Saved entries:
**********
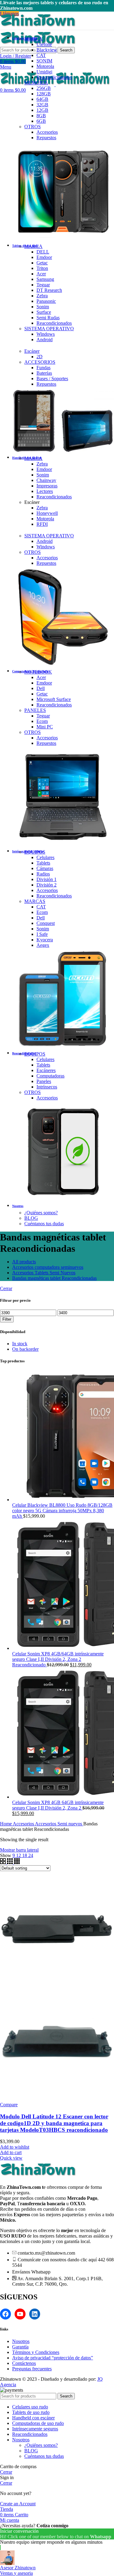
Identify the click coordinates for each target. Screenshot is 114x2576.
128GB (43, 93)
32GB (42, 104)
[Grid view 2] (3, 1862)
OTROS (32, 126)
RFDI (42, 524)
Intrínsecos (46, 1086)
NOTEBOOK (38, 671)
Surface (43, 312)
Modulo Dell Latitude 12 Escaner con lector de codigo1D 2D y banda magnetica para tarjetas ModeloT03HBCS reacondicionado (54, 2123)
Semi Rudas (48, 317)
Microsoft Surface (53, 699)
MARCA (33, 38)
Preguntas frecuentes (32, 2368)
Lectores (44, 491)
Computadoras (50, 1075)
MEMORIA (36, 82)
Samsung (45, 279)
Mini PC (44, 726)
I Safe (42, 934)
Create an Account (18, 2503)
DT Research (49, 290)
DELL (42, 251)
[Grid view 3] (10, 1862)
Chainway (46, 480)
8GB (41, 115)
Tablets (43, 862)
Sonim (42, 306)
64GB (42, 99)
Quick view (11, 2157)
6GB (41, 121)
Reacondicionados (54, 77)
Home (6, 1823)
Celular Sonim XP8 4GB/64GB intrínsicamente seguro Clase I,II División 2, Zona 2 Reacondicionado (58, 1659)
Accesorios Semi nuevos (59, 1823)
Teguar (43, 284)
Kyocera (44, 939)
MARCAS (34, 901)
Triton (42, 268)
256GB (43, 88)
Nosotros (20, 2341)
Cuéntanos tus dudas (44, 1223)
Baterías (44, 373)
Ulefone (44, 44)
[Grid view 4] (17, 1862)
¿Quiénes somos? (41, 1212)
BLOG (31, 1218)
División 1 (46, 879)
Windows (45, 334)
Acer (41, 273)
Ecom (42, 721)
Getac (42, 262)
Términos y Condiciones (35, 2352)
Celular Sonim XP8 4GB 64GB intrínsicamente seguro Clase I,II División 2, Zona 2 (58, 1805)
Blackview (46, 49)
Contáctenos (24, 2363)
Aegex (42, 945)
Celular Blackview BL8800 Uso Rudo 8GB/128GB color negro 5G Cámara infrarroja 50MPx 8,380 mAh (62, 1510)
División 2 (46, 884)
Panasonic (46, 301)
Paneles (43, 1081)
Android (44, 339)
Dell (40, 688)
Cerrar (6, 1288)
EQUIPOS (34, 852)
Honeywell (47, 513)
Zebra (42, 295)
**********
■ Task item:
Return the lines exactly as they stand, from the start of the entries through the line holding "Home (6, 1823)"; omit the pictures.

■ Task result:
Identify the click coordinates for each target. Screenshot is 114x2576.
128GB (43, 93)
32GB (42, 104)
[Grid view 2] (3, 1862)
OTROS (32, 126)
RFDI (42, 524)
Intrínsecos (46, 1086)
NOTEBOOK (38, 671)
Surface (43, 312)
Modulo Dell Latitude 12 Escaner con lector de codigo1D 2D y banda magnetica para tarjetas ModeloT03HBCS reacondicionado (54, 2123)
Semi Rudas (48, 317)
Microsoft Surface (53, 699)
MARCA (33, 38)
Preguntas frecuentes (32, 2368)
Lectores (44, 491)
Computadoras (50, 1075)
MEMORIA (36, 82)
Samsung (45, 279)
Mini PC (44, 726)
I Safe (42, 934)
Create an Account (18, 2503)
DT Research (49, 290)
DELL (42, 251)
[Grid view 3] (10, 1862)
Chainway (46, 480)
8GB (41, 115)
Tablets (43, 862)
Sonim (42, 306)
64GB (42, 99)
Quick view (11, 2157)
6GB (41, 121)
Reacondicionados (54, 77)
Home (6, 1823)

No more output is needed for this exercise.